Nükleer enerji daha temizse, daha düşük ölüm oranına sahipse, ekosistem üzerinde daha az etkiye sahipse, daha az kanser üretiyorsa ve daha az atık oluşturuyorsa, neden nükleeri eskisi kadar çok kullanmıyoruz (https://lnkd.in/gXMFG7Nj)? İrrasyonel bir korkunun her şeyden daha güçlü ve daha ölümcül sonuçları var gibi görünüyor.
Rasyonel bir bakış açısıyla, daha kirletici, daha zararlı ve daha az çevre dostu bir güç kaynağı seçer ve bunun için daha yüksek faturalar öder miydiniz? Bundan şüpheliyim.
Bu durumda nükleer karşıtlı olmayı icap ettirecek başka sebepler aramak gerekebilir.
Bunu araştırırken naçizane aşağıdaki neticeye ulaştığımı ve bunu önemli bulduğumu ifade etmek isterim.
SONUÇ OLARAK BAKILDIĞINDA :
Yaptığım araştırma ve incelemeler NÜKLEER KARŞITLIĞIN SOSYO KÜLTÜREL BİR SORUN
OLDUĞU tespitini yapmama vesile olmuştur. Bu karşıtlık duygusu başta ABD kaynaklı bazı popüler kültür diyebileceğimiz özellikle genç bir kesimi etkilemek isteyen roman ve hikayeler yazan, bunlarla sinema filimi, çizgi roman vs. yapan, yazan bir yazar grubunun bunda büyük etkisi olduğuna beni inandırmıştır. Bu gruplar bundan büyükte paralar kazanmaktadır.

++++++

Alıştırma:
Nükleer karşıtlığı konu alan metinde "Bunu araştırırken naçizane" ile başlayıp "büyükte paralar kazanmaktadır." ile biten bölümü hiç değiştirmeden geri verin.

++++++

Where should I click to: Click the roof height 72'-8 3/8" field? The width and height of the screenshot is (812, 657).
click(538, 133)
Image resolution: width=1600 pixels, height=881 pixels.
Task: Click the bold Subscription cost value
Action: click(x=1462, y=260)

++++++

Alıştırma cevabı:
Bunu araştırırken naçizane aşağıdaki neticeye ulaştığımı ve bunu önemli bulduğumu ifade etmek isterim.
SONUÇ OLARAK BAKILDIĞINDA :
Yaptığım araştırma ve incelemeler NÜKLEER KARŞITLIĞIN SOSYO KÜLTÜREL BİR SORUN
OLDUĞU tespitini yapmama vesile olmuştur. Bu karşıtlık duygusu başta ABD kaynaklı bazı popüler kültür diyebileceğimiz özellikle genç bir kesimi etkilemek isteyen roman ve hikayeler yazan, bunlarla sinema filimi, çizgi roman vs. yapan, yazan bir yazar grubunun bunda büyük etkisi olduğuna beni inandırmıştır. Bu gruplar bundan büyükte paralar kazanmaktadır.